The newly published league tables show that 80% of England’s acute hospital trusts “are considered to be failing because they are ‘off-track’ on performance targets or running financial deficits”.
While NHS executives and leaders at top-ranked trusts may be offered bonuses, more flexibility with budgeting, or temporary pay raises “to go into the lower-ranked organisations and turn them around”, those leading the “worst performers” might see their pay frozen or docked.
Some health experts have expressed “fears that those serving poorer or more isolated areas will be stigmatised”, said The Mirror. Divides between urban and rural areas, and the north and south of England, have already emerged in the tables.

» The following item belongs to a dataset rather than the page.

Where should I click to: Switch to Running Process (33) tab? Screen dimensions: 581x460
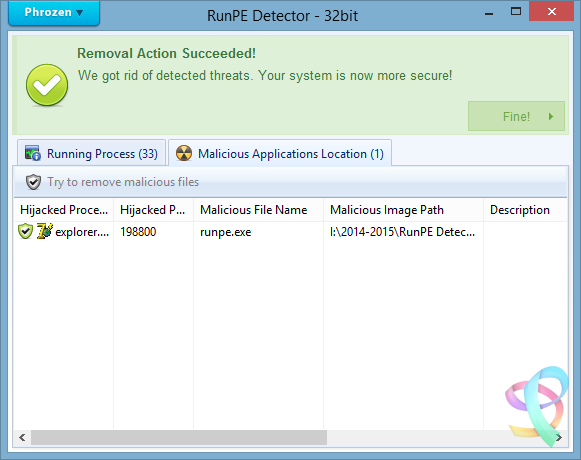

“There’s more work to do” before staff and patients can fully trust the league tables, said Daniel Elkeles, chief executive of NHS Providers, an organisation that represents trust leaders.
The tables need to be accurate and fair – “anything less could lead to unintended consequences, potentially damaging patient confidence in local health services, demoralising hard-working NHS staff and skewing priorities”.